[Stored dataset records]
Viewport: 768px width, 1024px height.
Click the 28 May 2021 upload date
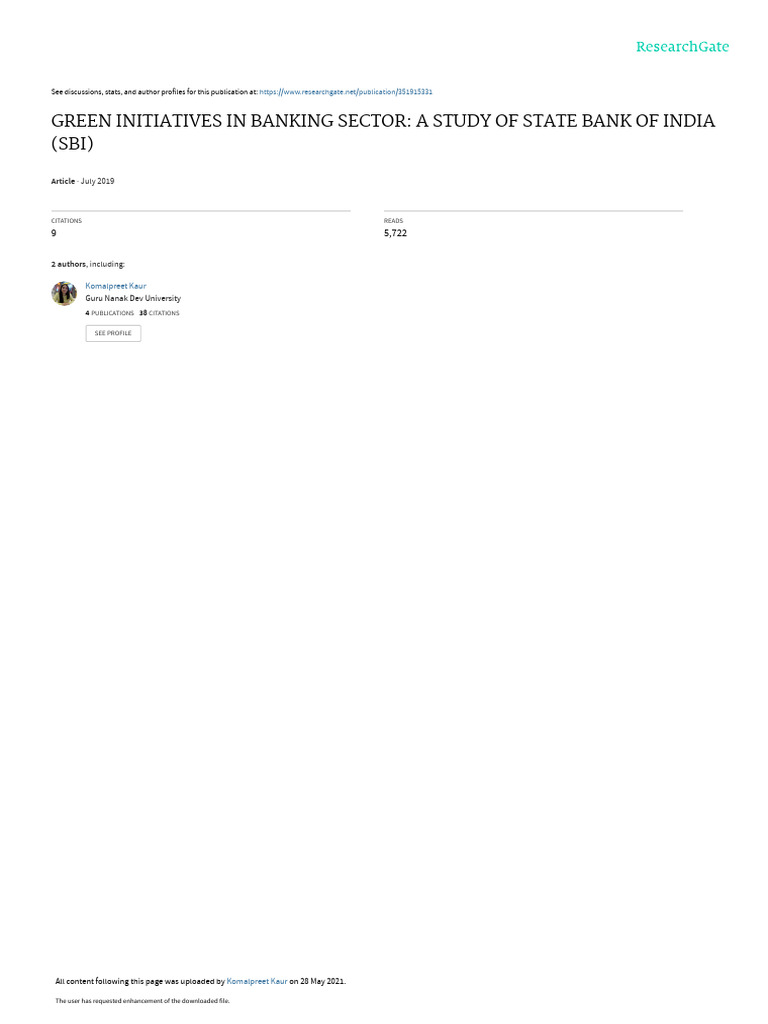(322, 982)
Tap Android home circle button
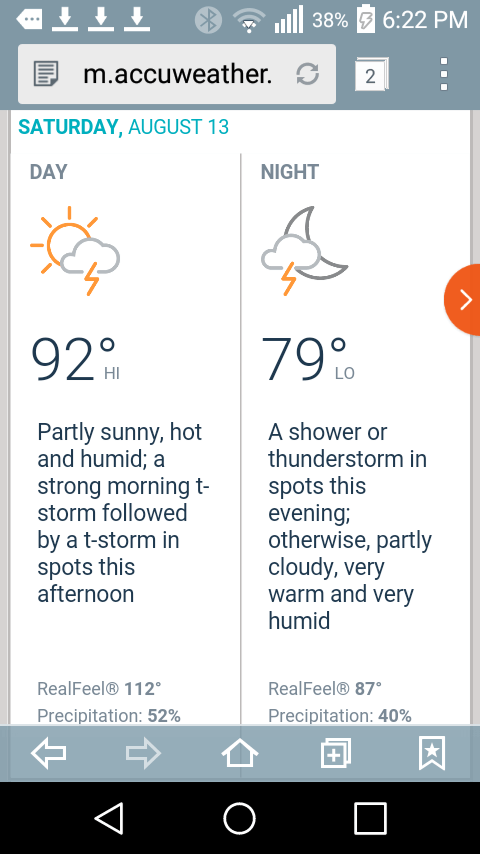This screenshot has height=854, width=480. (x=240, y=819)
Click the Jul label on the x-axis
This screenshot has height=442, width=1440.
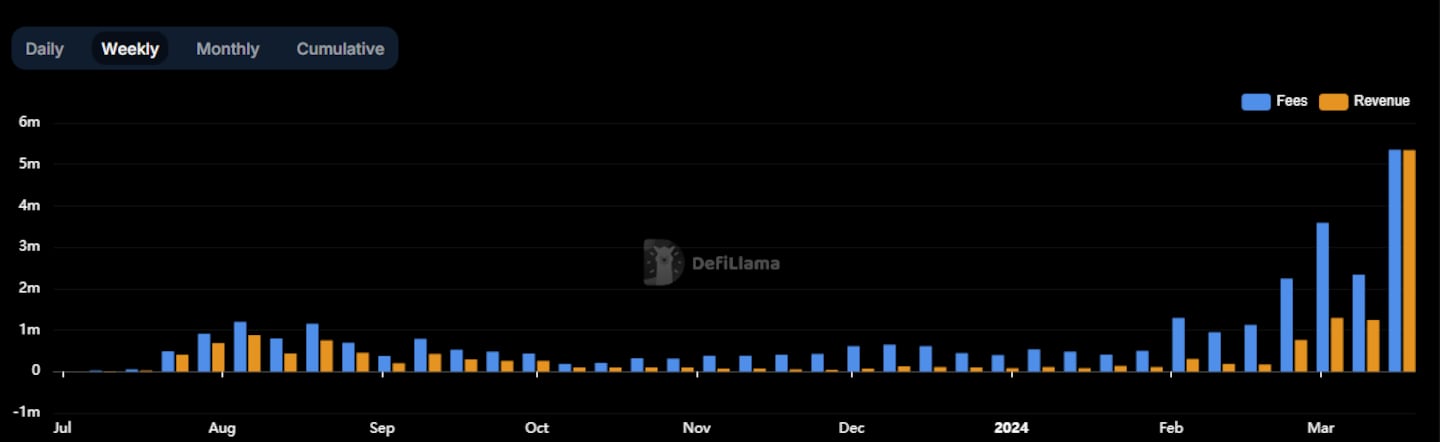point(63,428)
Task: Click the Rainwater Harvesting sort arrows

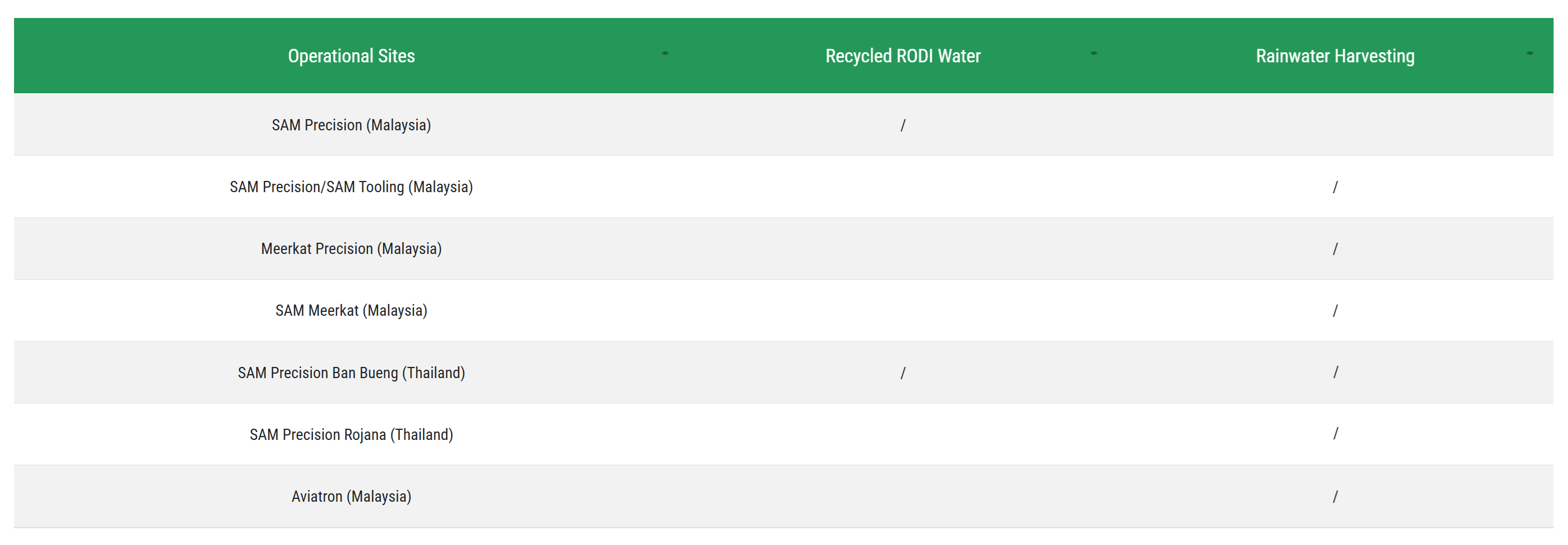Action: click(1529, 53)
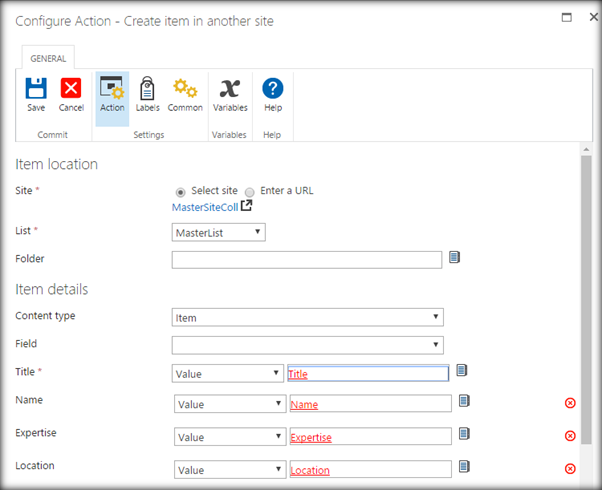This screenshot has height=490, width=602.
Task: Choose the Enter a URL radio button
Action: (250, 192)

What is being asked => Please reproduce every line of the records above word for word, omitting the pictures.

Output for this task =>
Viewport: 768px width, 1024px height.
Click the 28 May 2021 upload date
(322, 982)
Tap Android home circle button
This screenshot has height=854, width=480. (x=240, y=819)
Click the Jul label on the x-axis
This screenshot has height=442, width=1440.
point(63,428)
Task: Click the Rainwater Harvesting sort arrows

Action: click(1529, 53)
This screenshot has height=490, width=602.
Task: Choose the Enter a URL radio button
Action: (250, 192)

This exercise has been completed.